I use a 1050 as well. I have never used the built in temp probes. I have a chugod. And an ink bird I rotate on. I love my smoker. Just got it about a month ago. And it's immediately cranked up my bbq game. I hope you enjoy it. I've done 2 turkeys, a brisket and ribs and they were all so good. I usually pull my meat about 5 degrees before done, crank that bad boy to 500 and get a nice sear at the end before resting for 30mins to an hour. Make sure you post your cooks and share tips!


----------



## rexster314 (Dec 3, 2021)

If ya'll would start using a Fireboard Drive, you would never go back to the MB probes or controller


----------



## negolien (Dec 4, 2021)

SmokingUPnorth said:


> Not familiar with the probes that come with but
> 
> Inkbirdbbq
> is a site sponsor and I love all of their products. They have good deals all the time on here.

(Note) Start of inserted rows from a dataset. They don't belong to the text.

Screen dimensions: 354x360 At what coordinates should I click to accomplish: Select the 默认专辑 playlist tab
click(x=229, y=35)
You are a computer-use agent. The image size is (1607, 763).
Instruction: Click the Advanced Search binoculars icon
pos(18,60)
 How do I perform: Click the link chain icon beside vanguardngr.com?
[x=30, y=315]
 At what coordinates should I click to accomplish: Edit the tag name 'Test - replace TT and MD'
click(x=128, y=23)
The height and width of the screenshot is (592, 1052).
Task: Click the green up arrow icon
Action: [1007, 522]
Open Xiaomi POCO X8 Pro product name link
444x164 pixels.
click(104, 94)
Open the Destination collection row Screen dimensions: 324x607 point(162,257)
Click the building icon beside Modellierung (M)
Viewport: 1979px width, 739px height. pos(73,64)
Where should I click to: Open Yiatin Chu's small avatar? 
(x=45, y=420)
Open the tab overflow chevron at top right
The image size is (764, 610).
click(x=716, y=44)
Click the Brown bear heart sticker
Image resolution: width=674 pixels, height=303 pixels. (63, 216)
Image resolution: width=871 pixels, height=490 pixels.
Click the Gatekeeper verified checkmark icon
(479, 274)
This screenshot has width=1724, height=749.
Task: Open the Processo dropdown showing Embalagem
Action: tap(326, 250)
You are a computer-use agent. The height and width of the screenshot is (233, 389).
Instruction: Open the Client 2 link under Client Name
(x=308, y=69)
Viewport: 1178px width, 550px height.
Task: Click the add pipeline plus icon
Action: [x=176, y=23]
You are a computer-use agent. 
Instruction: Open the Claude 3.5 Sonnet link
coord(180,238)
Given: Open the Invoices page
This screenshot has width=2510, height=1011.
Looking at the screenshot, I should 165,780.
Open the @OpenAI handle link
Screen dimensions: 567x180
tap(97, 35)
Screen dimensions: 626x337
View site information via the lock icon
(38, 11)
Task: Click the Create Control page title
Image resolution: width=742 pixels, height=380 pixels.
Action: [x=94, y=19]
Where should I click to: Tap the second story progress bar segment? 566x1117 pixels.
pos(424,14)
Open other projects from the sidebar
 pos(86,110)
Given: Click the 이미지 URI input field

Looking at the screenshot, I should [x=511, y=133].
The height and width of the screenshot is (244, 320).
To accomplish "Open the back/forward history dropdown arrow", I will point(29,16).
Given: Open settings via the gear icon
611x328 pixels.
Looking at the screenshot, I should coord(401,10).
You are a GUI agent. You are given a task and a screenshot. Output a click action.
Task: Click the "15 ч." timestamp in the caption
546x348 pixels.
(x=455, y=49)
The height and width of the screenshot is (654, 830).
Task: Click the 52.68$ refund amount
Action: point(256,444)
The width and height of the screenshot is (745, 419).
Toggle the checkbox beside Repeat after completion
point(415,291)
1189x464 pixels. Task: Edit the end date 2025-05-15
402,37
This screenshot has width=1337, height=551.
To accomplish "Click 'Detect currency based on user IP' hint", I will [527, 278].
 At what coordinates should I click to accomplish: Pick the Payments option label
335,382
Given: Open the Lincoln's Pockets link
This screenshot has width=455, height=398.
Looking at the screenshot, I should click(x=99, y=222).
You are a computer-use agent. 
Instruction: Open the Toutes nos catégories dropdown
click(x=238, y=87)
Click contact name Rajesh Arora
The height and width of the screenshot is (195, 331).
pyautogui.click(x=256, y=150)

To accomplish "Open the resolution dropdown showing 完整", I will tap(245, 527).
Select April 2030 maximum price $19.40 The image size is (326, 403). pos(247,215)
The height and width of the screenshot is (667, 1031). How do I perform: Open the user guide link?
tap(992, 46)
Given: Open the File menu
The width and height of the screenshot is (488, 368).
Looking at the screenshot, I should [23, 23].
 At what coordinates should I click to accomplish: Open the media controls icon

Yup I don't use their probes I burnt mine up learning the heat limits of probes LOL. I also use the inkbird.. i use an IBBQ-4t and it goes right to my phone. I have had my 560 for close to three years only thing I have done is put lava lock on the lid and rutland high temp sealer and rope gasket on the fire box doors. Enjoy the grill you are gonna LOVE IT. Those probes are proprietary and 20 bucks a pop btw another reason i use inkbird


----------



## bigfurmn (Dec 4, 2021)

Pretty sure no manufacturer probes are ever all that accurate. To them the temp probes are after thoughts. I have numerous InkBird and Thermoworks units. Either one will be much more accurate that what came with it. I do love my InkBird IBBQ-4T.


----------



## jcam222 (Dec 4, 2021)

Inkbird, Thermoworks or FireBoard all good listed least expensive to most. I love my FireBoard. My buddy has the 1050 and I told him from day one to use his Inkbird. I sold 9 of these smoker last month from a deal I came across. He loves it and turns out great bbq on it.


----------